Towards Size-Independent Generalization Bounds for Deep Operator Nets
This work provides theoretical guarantees for physics-informed machine learning methods, specifically DeepONets, by addressing generalization in a size-independent manner, which is incremental but important for robust PDE solving.
The authors tackled the problem of deriving generalization bounds for DeepONets that do not explicitly depend on network size, proving a Rademacher complexity bound independent of width and using Huber loss to achieve size-independent generalization error bounds, with experimental validation showing correlation with generalization error behavior.

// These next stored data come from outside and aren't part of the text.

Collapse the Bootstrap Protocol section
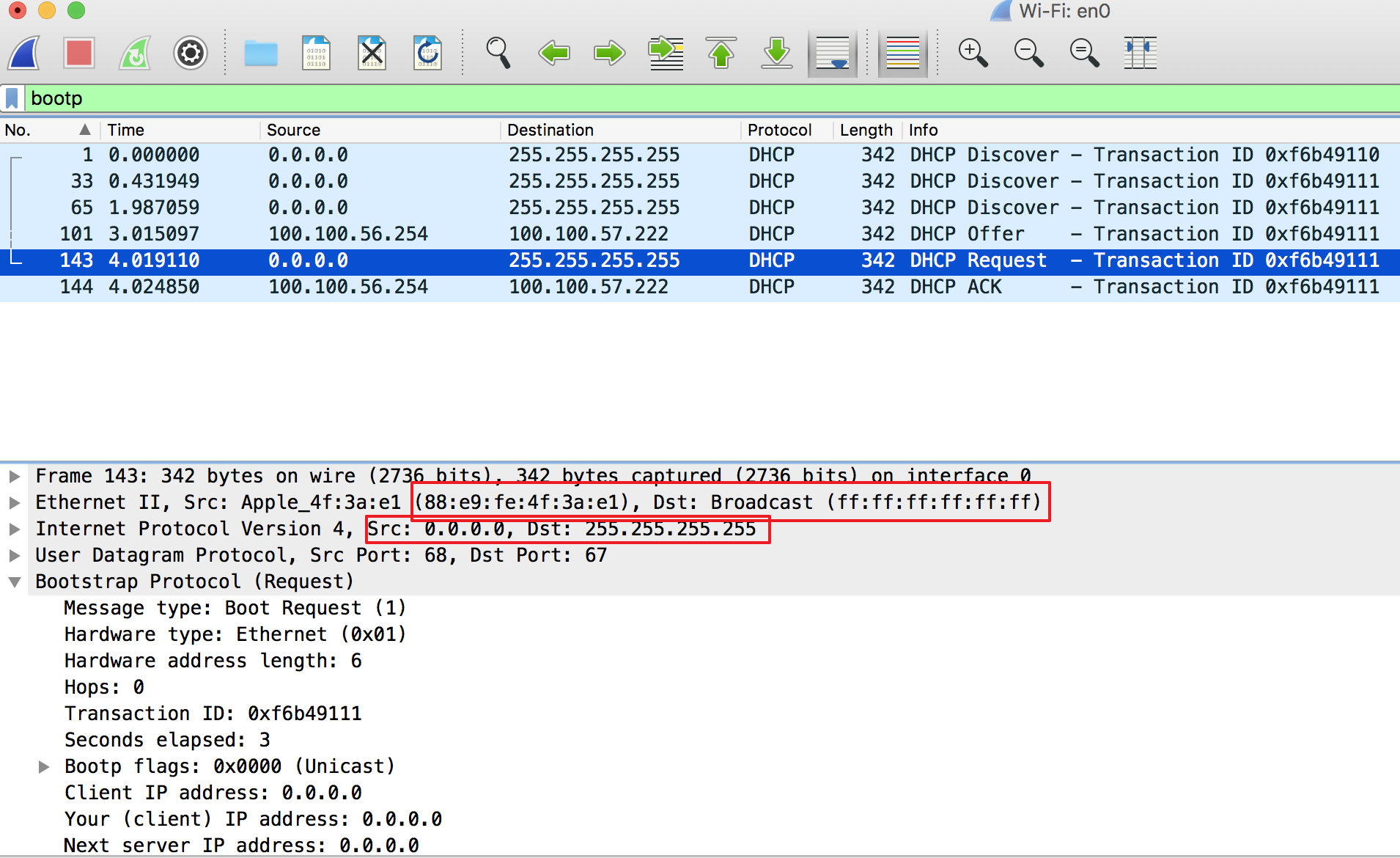The height and width of the screenshot is (858, 1400). pos(16,581)
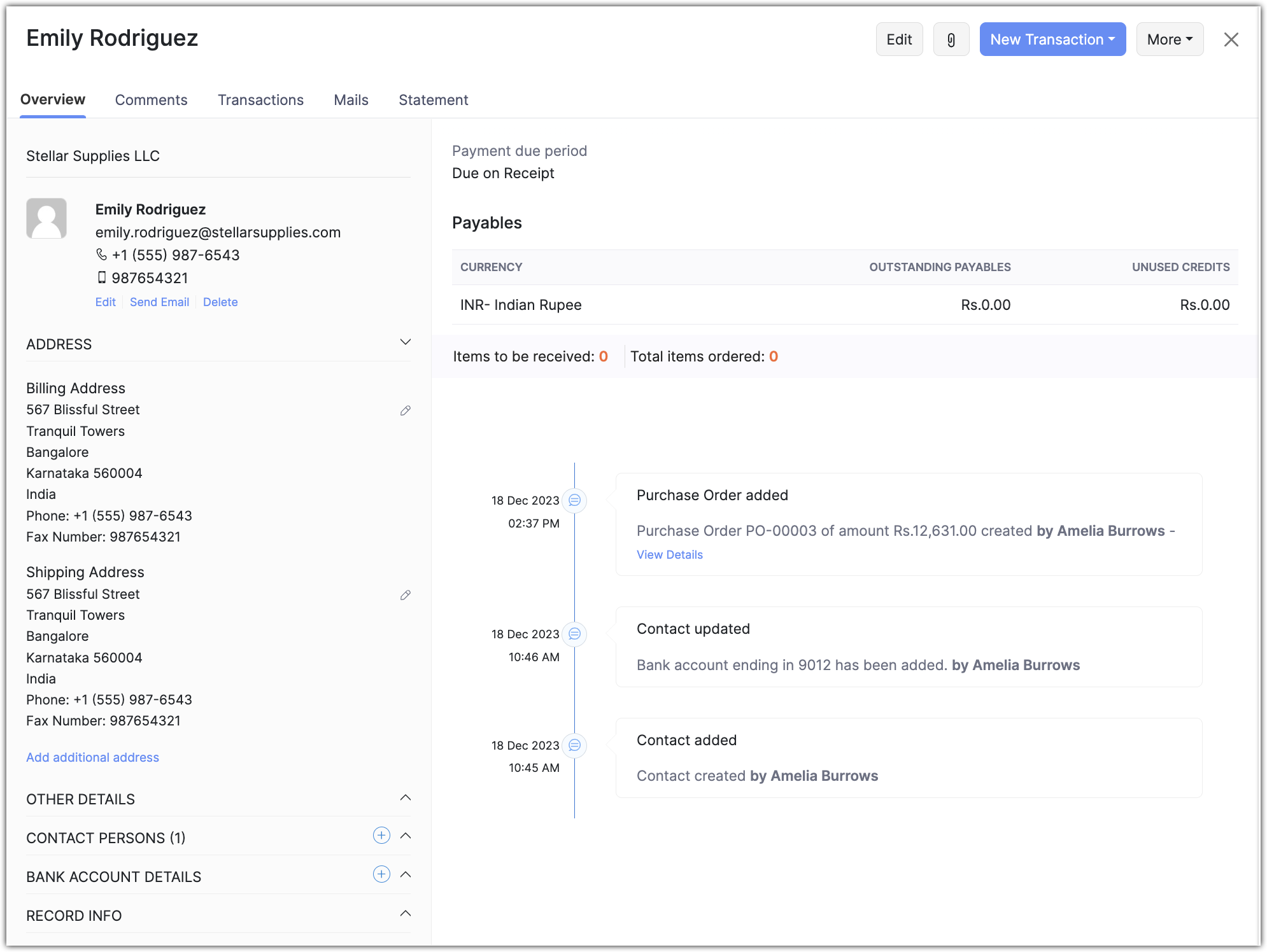Image resolution: width=1267 pixels, height=952 pixels.
Task: Click Purchase Order added timeline comment icon
Action: point(574,500)
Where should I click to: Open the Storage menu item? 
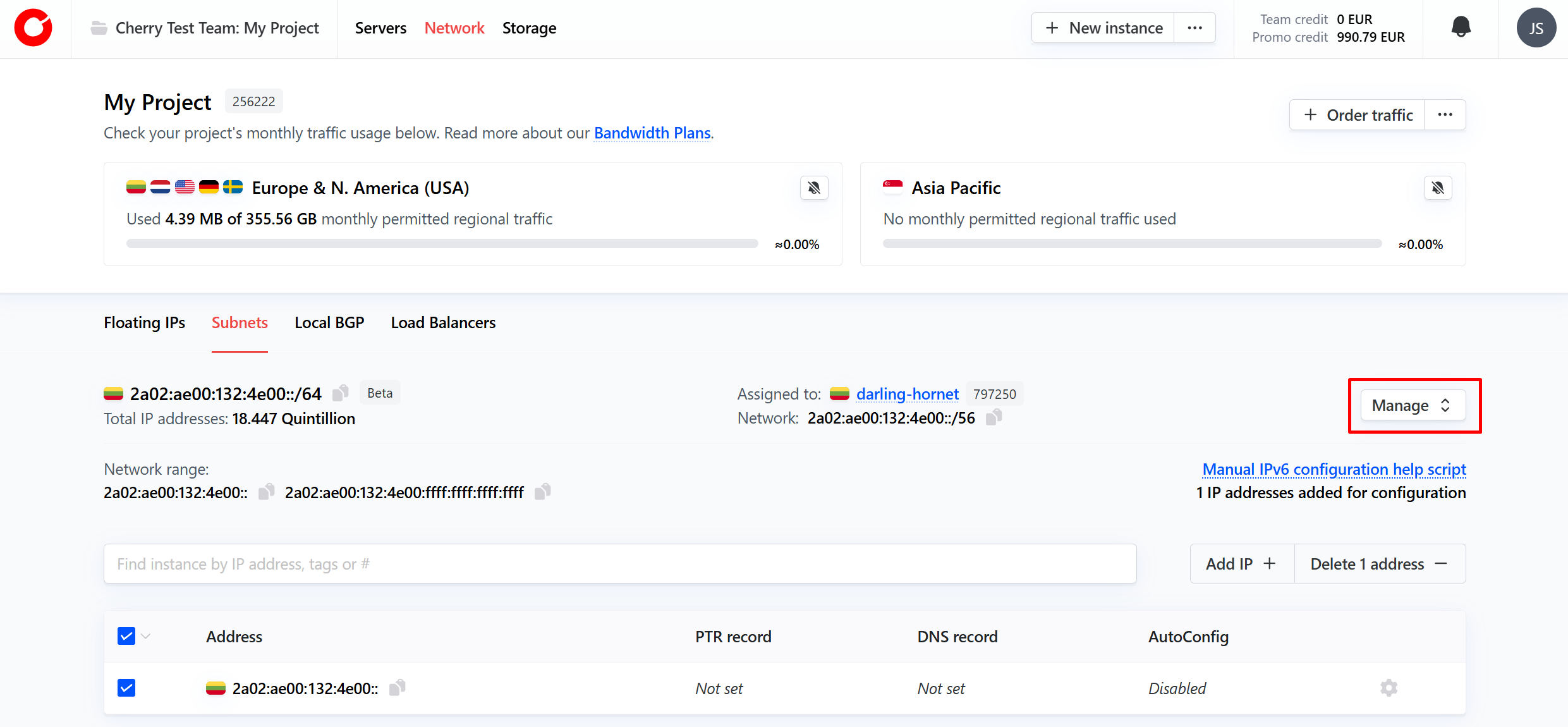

In recent times machine learning methods have made significant advances in becoming a useful tool for analyzing physical systems. A particularly active area in this theme has been "physics-informed machine learning" which focuses on using neural nets for numerically solving differential equations. In this work, we aim to advance the theory of measuring out-of-sample error while training DeepONets - which is among the most versatile ways to solve P.D.E systems in one-shot. Firstly, for a class of DeepONets, we prove a bound on their Rademacher complexity which does not explicitly scale with the width of the nets involved. Secondly, we use this to show how the Huber loss can be chosen so that for these DeepONet classes generalization error bounds can be obtained that have no explicit dependence on the size of the nets. The effective capacity measure for DeepONets that we thus derive is also shown to correlate with the behavior of generalization error in experiments.